A series of longshots in the Pick 5 sequence at Indiana Grand Tuesday, April 20 will send a $44,093.42 carryover into the Wednesday, April 21 racing program at Indiana Grand. The wager will resume in Wednesday's fifth race with an estimated post time of 4:30 p.m. EST.

The Pick 5 started in the afternoon's fifth race in mild temperatures with a win by Chakra and Malcolm Franklin paying $13.40 to win. The kickoff to the Pick 5 was the lowest paying leg of the day. The wager ended in the ninth race with Big If True and Eddie Perez paying $39.20 to win through a late April snowstorm rolling into the area.

The Pick 5 gained popularity last season with one of the lowest takeout rates in the country at 11.99 percent. The wager continues to attract attention nationally and is held on the final five Thoroughbred races daily at Indiana Grand.

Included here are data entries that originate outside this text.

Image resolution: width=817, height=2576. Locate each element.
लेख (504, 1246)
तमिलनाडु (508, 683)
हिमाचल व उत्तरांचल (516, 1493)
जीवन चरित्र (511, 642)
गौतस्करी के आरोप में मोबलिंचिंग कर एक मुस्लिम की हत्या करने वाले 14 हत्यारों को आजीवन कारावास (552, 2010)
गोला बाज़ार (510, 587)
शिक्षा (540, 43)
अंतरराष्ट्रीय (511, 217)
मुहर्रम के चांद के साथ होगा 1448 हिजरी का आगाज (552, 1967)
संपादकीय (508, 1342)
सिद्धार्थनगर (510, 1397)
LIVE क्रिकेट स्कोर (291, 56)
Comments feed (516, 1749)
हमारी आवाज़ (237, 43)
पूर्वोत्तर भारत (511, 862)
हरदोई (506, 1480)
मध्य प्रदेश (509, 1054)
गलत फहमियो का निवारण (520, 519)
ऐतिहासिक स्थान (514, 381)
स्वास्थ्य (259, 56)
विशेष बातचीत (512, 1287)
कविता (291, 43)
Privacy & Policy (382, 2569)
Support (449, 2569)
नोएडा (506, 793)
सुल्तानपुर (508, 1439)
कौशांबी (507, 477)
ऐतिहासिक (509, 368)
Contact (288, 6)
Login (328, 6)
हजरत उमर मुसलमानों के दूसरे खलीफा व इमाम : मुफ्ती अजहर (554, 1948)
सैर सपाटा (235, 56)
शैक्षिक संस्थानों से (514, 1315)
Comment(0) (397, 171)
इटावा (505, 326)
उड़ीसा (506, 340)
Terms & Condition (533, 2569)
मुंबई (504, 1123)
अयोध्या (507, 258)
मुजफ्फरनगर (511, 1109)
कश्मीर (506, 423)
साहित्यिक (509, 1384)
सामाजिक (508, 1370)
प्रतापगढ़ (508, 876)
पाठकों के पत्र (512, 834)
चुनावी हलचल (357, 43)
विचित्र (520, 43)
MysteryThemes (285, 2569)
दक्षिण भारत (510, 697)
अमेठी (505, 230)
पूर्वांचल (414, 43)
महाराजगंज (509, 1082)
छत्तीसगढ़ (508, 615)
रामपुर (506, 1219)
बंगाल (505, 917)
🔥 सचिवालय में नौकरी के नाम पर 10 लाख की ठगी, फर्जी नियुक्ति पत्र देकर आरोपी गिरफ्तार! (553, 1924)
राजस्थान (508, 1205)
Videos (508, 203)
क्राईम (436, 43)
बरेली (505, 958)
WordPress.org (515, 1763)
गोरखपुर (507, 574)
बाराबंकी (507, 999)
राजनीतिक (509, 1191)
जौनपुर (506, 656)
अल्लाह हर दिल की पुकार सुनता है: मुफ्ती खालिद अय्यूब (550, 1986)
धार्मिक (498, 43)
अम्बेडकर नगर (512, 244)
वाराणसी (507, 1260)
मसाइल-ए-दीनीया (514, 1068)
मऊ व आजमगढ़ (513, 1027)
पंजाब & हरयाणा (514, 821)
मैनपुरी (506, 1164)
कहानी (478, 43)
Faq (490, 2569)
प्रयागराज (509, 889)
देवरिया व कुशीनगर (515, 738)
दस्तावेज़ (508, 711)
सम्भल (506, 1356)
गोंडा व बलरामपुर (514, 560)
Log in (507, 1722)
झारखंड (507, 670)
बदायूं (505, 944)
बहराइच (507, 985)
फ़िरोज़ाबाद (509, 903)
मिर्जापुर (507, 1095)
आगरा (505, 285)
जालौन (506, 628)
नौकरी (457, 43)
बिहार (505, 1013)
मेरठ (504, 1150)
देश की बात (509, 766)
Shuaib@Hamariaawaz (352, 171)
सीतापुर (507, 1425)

The 19th season of Thoroughbred and Quarter Horse racing is now in progress and continues through Monday, Nov. 8. Live racing will be conducted at 2:25 p.m. Monday through Wednesday with first post on Thursday set at 3:25 p.m. In addition, six all-Quarter Horse racing dates are set on select Saturdays starting June 5 at 10 a.m. A special Indiana Champions Day highlighting the state's top Thoroughbred and Quarter Horses will be held Saturday, Oct. 30 beginning at 12 p.m. More information about the 2021 racing season is available at www.indianagrand.com.